In a biography of Burton and Taylor’s relationship, which Bonham Carter read as part of her research, it appears the Cleopatra star authorised the book because her former husband’s fame was dwindling.
“When the writers approached some UCLA film students to say they were doing a Burton Taylor biography, their response was: ‘We didn’t know that Elizabeth Taylor was married to Tim Burton!'” says Bonham Carter.
“Elizabeth Taylor was so horrified that, these days, the Burton name meant Tim and not Richard, she said, ‘Write it! You’ve got to write it!'”
Bonham Carter also discovered she and Taylor were born around the corner from each other in London’s Golders Green.
“I never met her, but I had lots of friends who did and there were a lot of bizarre coincidences. A really close friend of mine was her goddaughter, so she convinced me to do it and brought some photos of her.
“I didn’t realise she was such a clown, she was so funny. She was famous for being this extraordinarily beautiful woman and sexy, but she was also hugely powerful and fun and had great joie de vivre and strength of character to survive.”
West adds: “The great revelation for me was that she wasn’t this spoilt pain in the ass. Well she was, but she was also ballsy and great to be around, and that’s why Helena was perfect to play her. There are very few actresses in the world who could do it.”
Best known for his roles in The Wire and The Hour, it was West who faced the biggest challenge because Burton – who was born in Wales and became a huge star of the stage and was nominated for seven Oscars – had such an iconic deep voice.
“In the read-through, the opening line of the script is, ‘The most beautiful voice in the world says…’ I got his voice once, which was after a very heavy night’s drinking and smoking, but I couldn’t do it every day,” he recalls.
It seems he wasn’t first choice to play Burton, as he learned from the film’s director that Liam Neeson was originally “keen”.
“I thought, ‘What? You couldn’t afford him I suppose’,” says West, flashing that cheeky grin again.
During the run of Private Lives, Burton flew to Las Vegas to marry his fourth wife, make-up artist Sally Hay. He would die the following year, in 1984, of a brain haemorrhage, but he and Taylor stayed in regular contact until his death.
Taylor, meanwhile, was going through one of the worst phases of her life, battling addiction to drink and drugs (“They’d have Bloody Marys on a shoot at 11 o’clock,” says Bonham Carter). Once the play’d finished, she became the first celebrity to announce her admission to a rehab clinic.

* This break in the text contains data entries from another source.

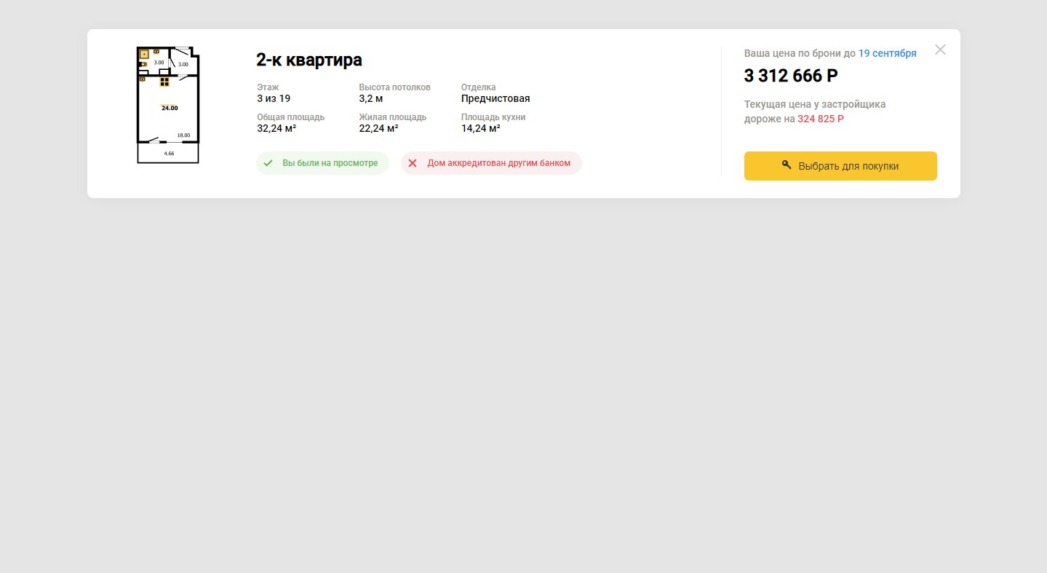
Task: Select the "Выбрать для покупки" button
Action: [x=840, y=166]
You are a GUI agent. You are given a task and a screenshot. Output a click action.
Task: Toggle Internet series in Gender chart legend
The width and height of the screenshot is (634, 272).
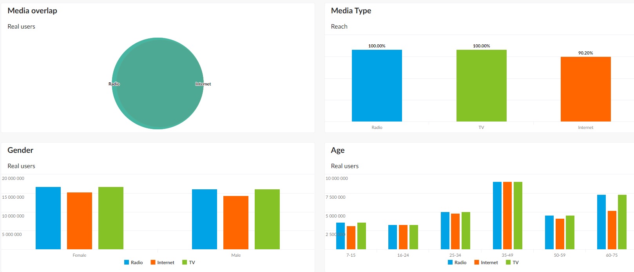tap(162, 263)
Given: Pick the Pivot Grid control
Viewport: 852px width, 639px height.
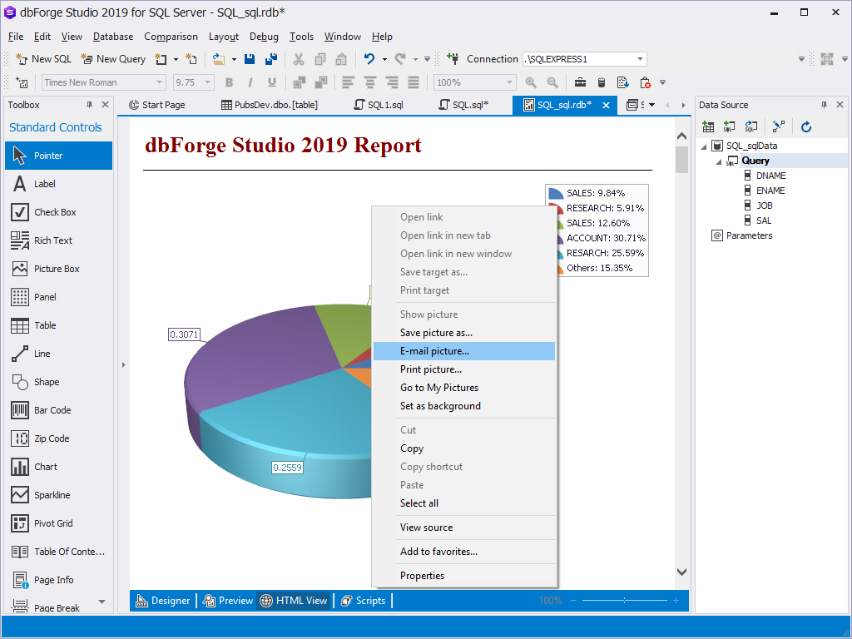Looking at the screenshot, I should [x=53, y=523].
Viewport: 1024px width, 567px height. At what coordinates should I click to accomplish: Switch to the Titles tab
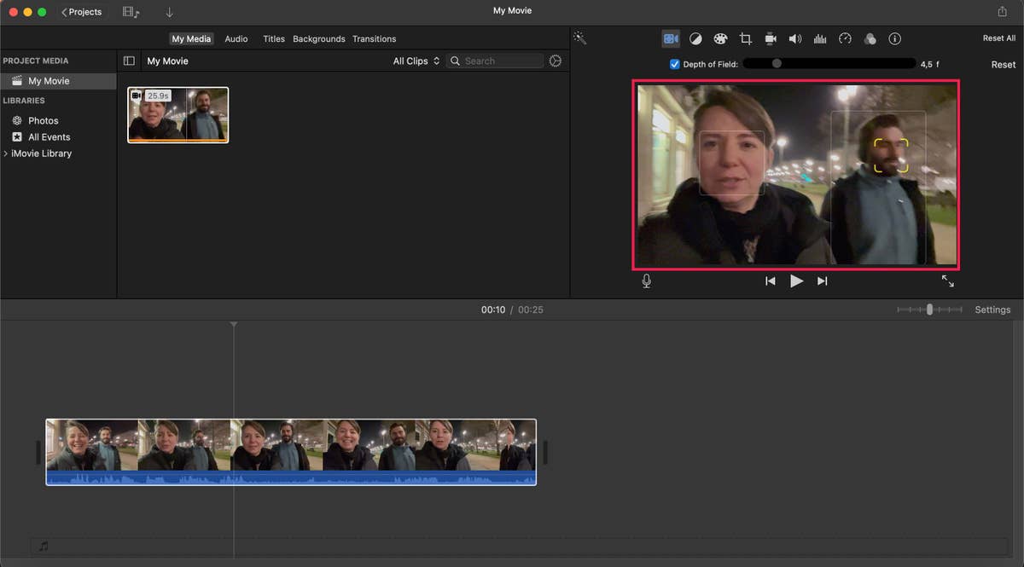pos(274,39)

“I don’t think he was aware before they started [the play] that she was having severe problems,” says Bonham Carter. “This was the worst time in her life, she was out of it, by her own admission, and then she checks into the Betty Ford clinic.”

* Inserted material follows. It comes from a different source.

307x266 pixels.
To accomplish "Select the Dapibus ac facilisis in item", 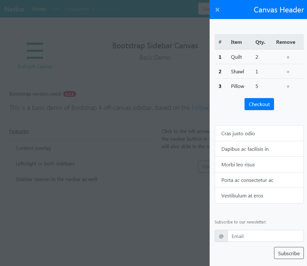I will click(x=259, y=149).
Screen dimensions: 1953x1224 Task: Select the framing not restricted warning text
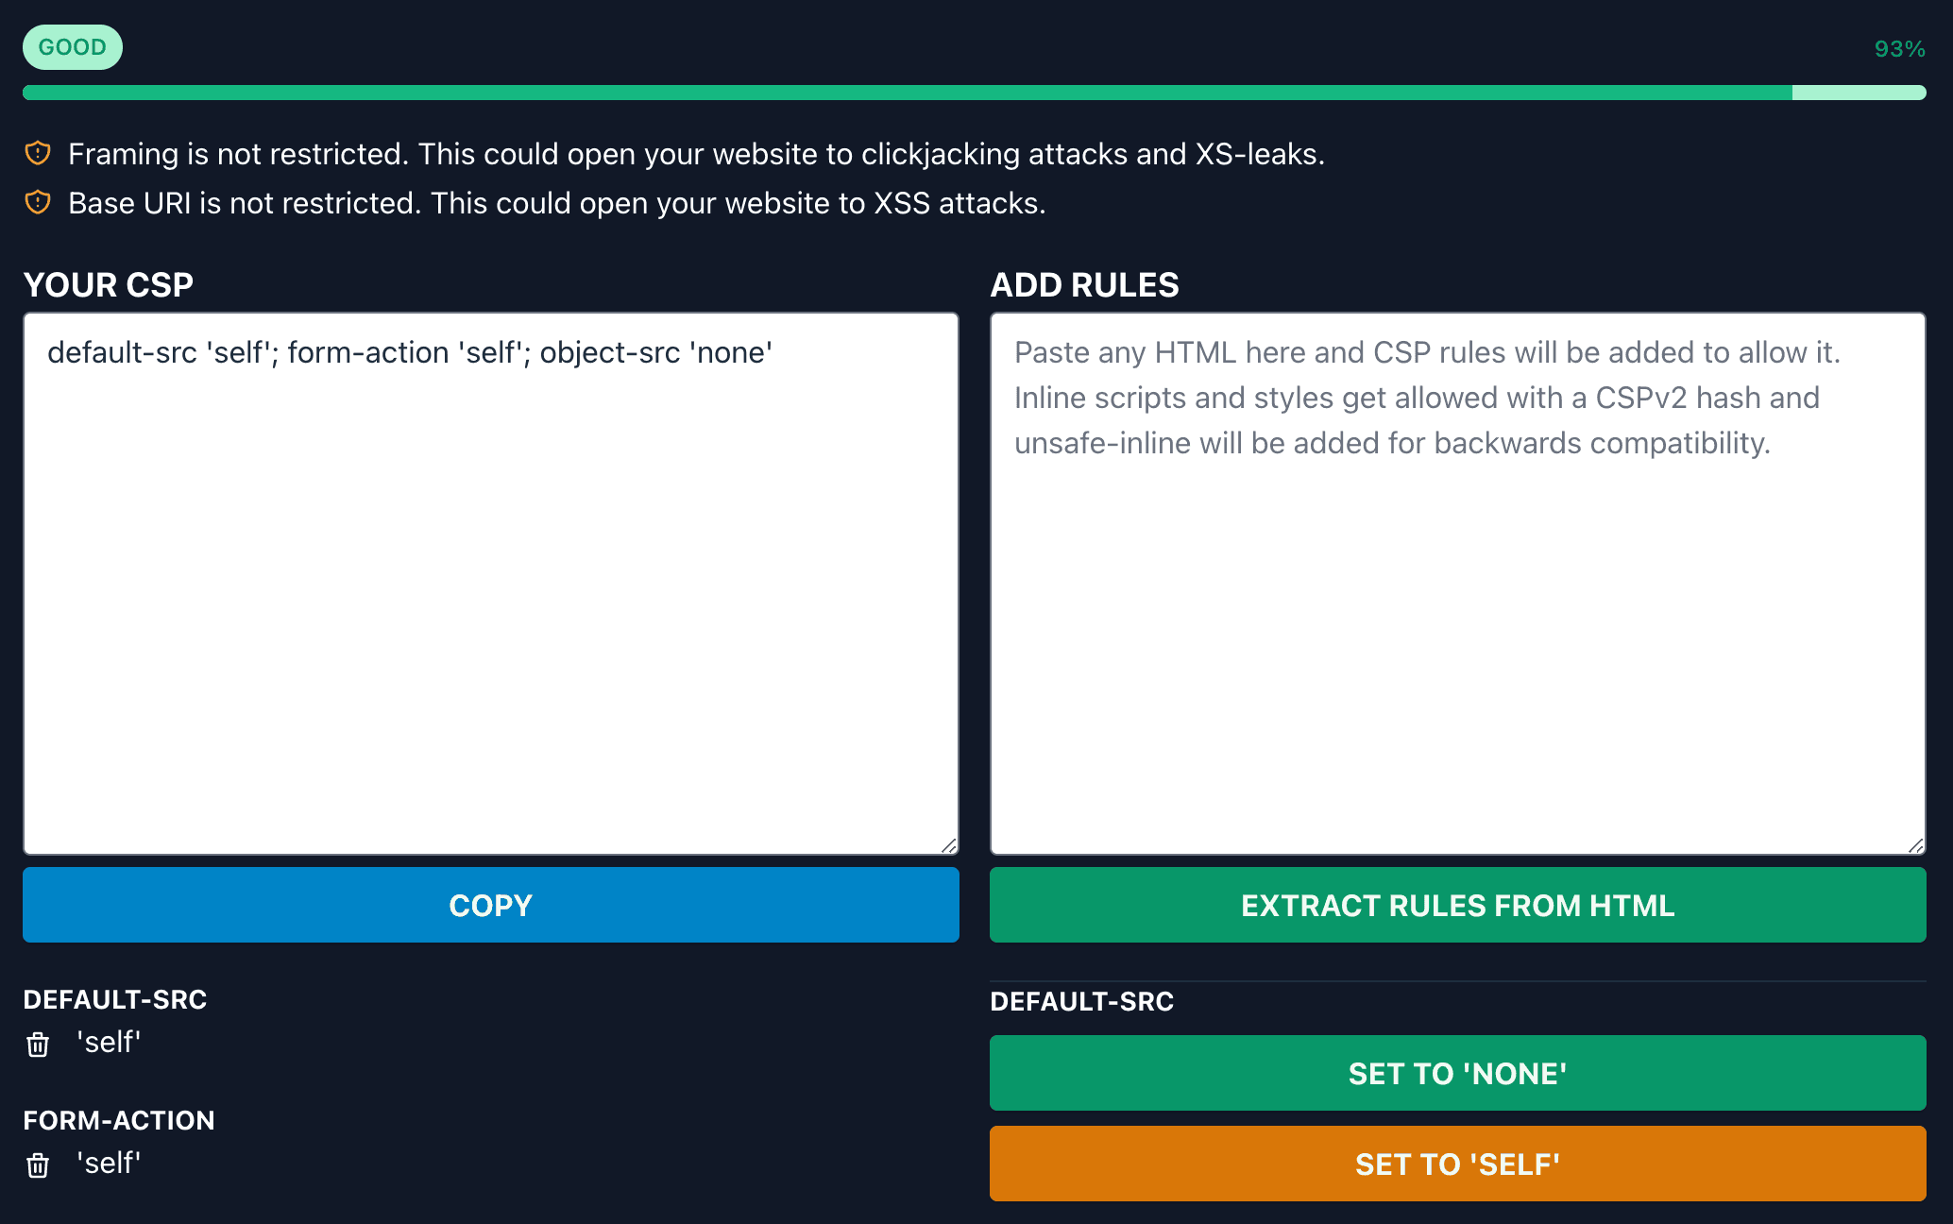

West adds: “I think part of the reason they did Private Lives was because they had a great time acting together.
“The best scene in Who’s Afraid Of Virginia Woolf? is where he’s playing a shy clown and giving her a flower – they’re amazing together. They must have loved doing that and, against his much better judgment, he must have agreed to do [the play] because he’d never acted with anyone he felt so comfortable with.”
Taylor and Burton met and fell in love in 1963 on the set of Cleopatra, but both were married at the time. They began an affair and, when it became public, were denounced by the Vatican. “They were the first big immoral couple,” says Bonham Carter.

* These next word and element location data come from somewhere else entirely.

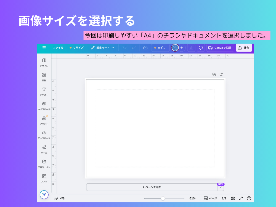Toggle the insights chart icon

tap(191, 48)
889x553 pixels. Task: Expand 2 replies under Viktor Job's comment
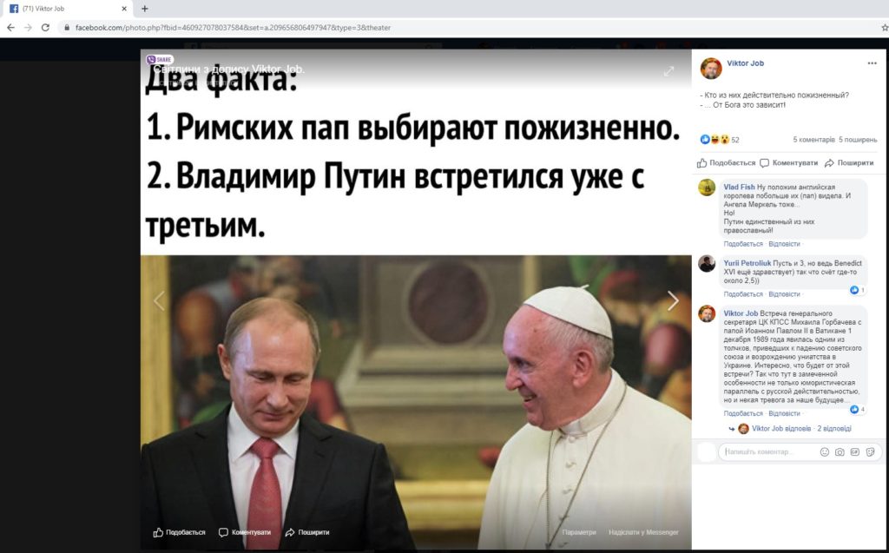[x=834, y=429]
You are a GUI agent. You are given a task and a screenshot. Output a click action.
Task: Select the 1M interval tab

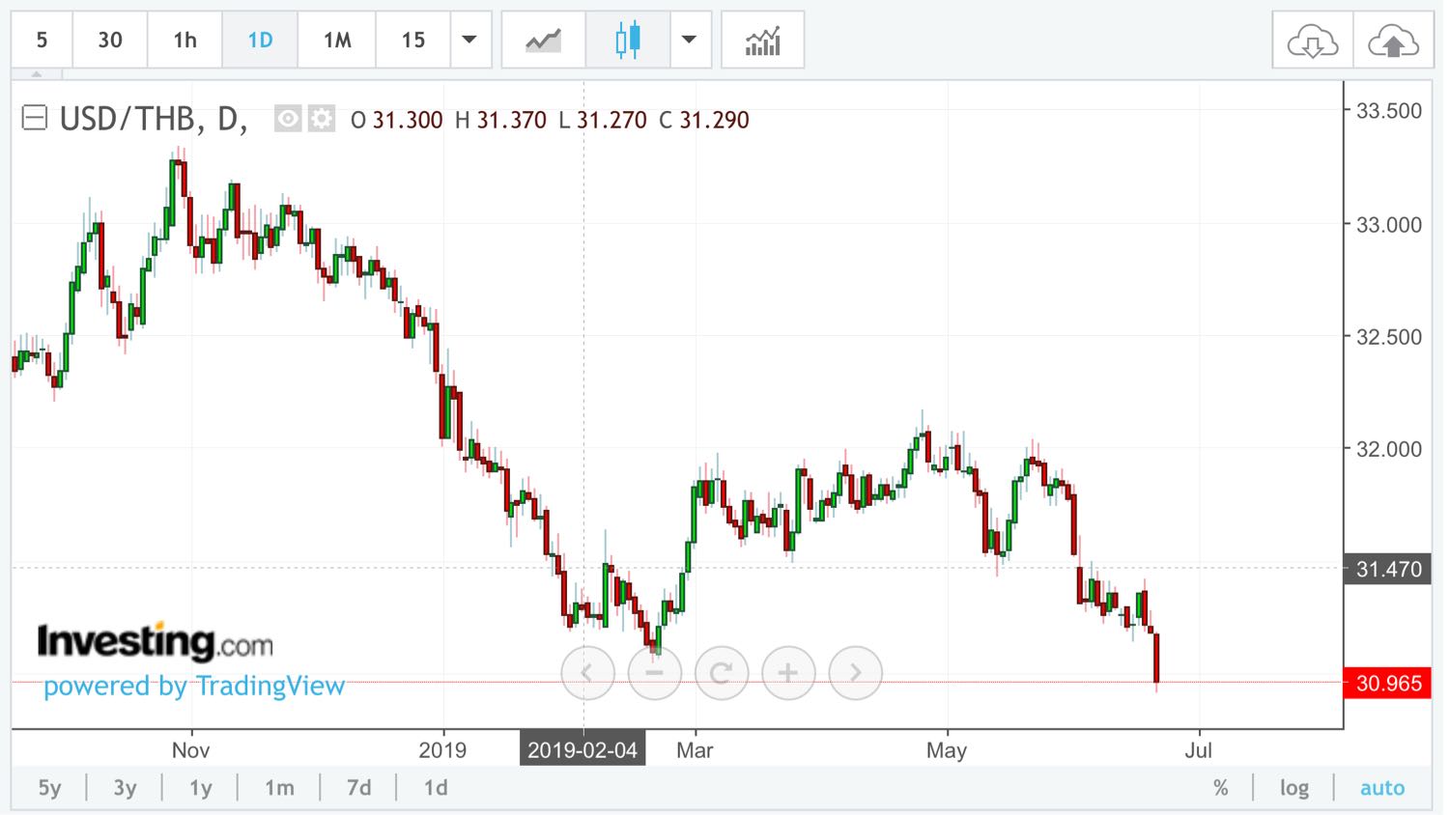(337, 41)
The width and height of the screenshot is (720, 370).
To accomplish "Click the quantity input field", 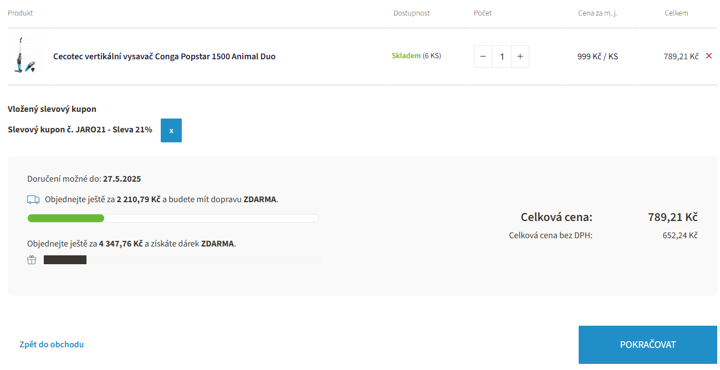I will [502, 56].
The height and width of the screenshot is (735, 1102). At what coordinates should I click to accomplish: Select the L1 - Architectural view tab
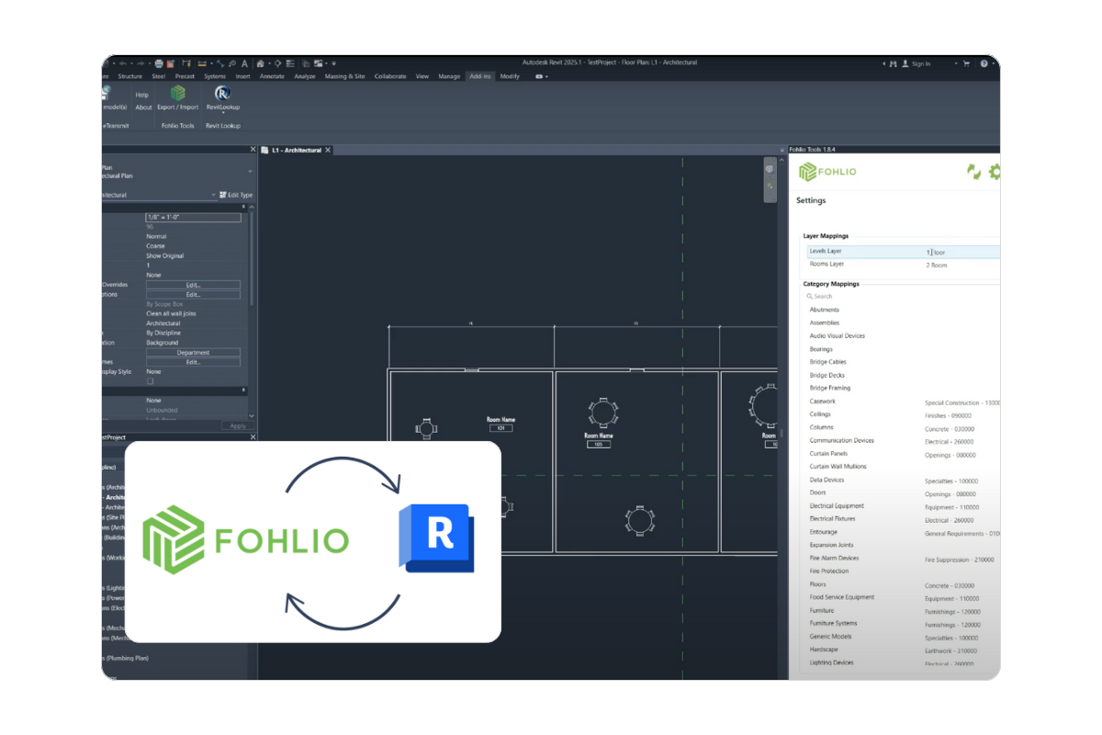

Do she and West think Burton and Taylor would ever have reunited? “I feel yes, there would have been a third time around,” says Bonham Carter.
“She often said that and I think it would have been interesting once both of them were sober, then maybe there’d have been a future.”
But West isn’t so sure. “They were great, but giant egos, and they would always have burnt each other up. It was great when they were young and healthy, but I think he needed a nurse,” he says.
“I think they’d always have been good friends and loved each other more than anyone else, but living together was out of the question.”